**Prompt**
Below are some records; write them all out again exactly.

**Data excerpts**
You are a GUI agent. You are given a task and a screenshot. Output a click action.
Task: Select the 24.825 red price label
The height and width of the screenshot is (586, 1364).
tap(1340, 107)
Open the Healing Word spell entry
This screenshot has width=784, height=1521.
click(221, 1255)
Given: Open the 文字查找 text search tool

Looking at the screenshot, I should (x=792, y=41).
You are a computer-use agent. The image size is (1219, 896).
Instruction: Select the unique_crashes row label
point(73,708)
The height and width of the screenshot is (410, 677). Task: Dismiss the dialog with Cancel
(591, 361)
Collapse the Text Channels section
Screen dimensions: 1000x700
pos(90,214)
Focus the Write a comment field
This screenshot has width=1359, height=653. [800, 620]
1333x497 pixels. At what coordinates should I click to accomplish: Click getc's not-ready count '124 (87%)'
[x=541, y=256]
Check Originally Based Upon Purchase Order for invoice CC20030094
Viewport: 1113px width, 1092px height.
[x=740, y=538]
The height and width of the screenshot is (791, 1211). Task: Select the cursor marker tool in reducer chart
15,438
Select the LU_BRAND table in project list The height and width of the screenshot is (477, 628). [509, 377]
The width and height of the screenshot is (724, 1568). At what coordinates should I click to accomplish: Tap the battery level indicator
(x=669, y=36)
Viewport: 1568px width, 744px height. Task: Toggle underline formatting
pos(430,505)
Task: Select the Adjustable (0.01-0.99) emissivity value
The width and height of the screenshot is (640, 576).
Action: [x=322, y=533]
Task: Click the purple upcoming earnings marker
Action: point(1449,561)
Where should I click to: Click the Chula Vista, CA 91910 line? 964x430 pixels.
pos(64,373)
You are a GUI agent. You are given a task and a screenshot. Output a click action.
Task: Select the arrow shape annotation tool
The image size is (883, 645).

**Solved problem**
You are a GUI agent. You are given a task and a screenshot. Output a click action.
Task: Select the 24.825 red price label
The height and width of the screenshot is (586, 1364).
tap(1340, 107)
Open the Healing Word spell entry
This screenshot has width=784, height=1521.
click(221, 1255)
Given: Open the 文字查找 text search tool

Looking at the screenshot, I should (x=792, y=41).
You are a computer-use agent. The image size is (1219, 896).
Instruction: Select the unique_crashes row label
point(73,708)
The height and width of the screenshot is (410, 677). Task: Dismiss the dialog with Cancel
(591, 361)
Collapse the Text Channels section
Screen dimensions: 1000x700
pos(90,214)
Focus the Write a comment field
This screenshot has width=1359, height=653. [800, 620]
1333x497 pixels. At what coordinates should I click to accomplish: Click getc's not-ready count '124 (87%)'
[x=541, y=256]
Check Originally Based Upon Purchase Order for invoice CC20030094
Viewport: 1113px width, 1092px height.
[x=740, y=538]
The height and width of the screenshot is (791, 1211). Task: Select the cursor marker tool in reducer chart
15,438
Select the LU_BRAND table in project list The height and width of the screenshot is (477, 628). [509, 377]
The width and height of the screenshot is (724, 1568). At what coordinates should I click to accomplish: Tap the battery level indicator
(x=669, y=36)
Viewport: 1568px width, 744px height. Task: Toggle underline formatting
pos(430,505)
Task: Select the Adjustable (0.01-0.99) emissivity value
The width and height of the screenshot is (640, 576).
Action: [x=322, y=533]
Task: Click the purple upcoming earnings marker
Action: point(1449,561)
Where should I click to: Click the Chula Vista, CA 91910 line? 964x430 pixels.
pos(64,373)
You are a GUI agent. You are given a task and a screenshot. Output a click action.
Task: Select the arrow shape annotation tool
The image size is (883, 645).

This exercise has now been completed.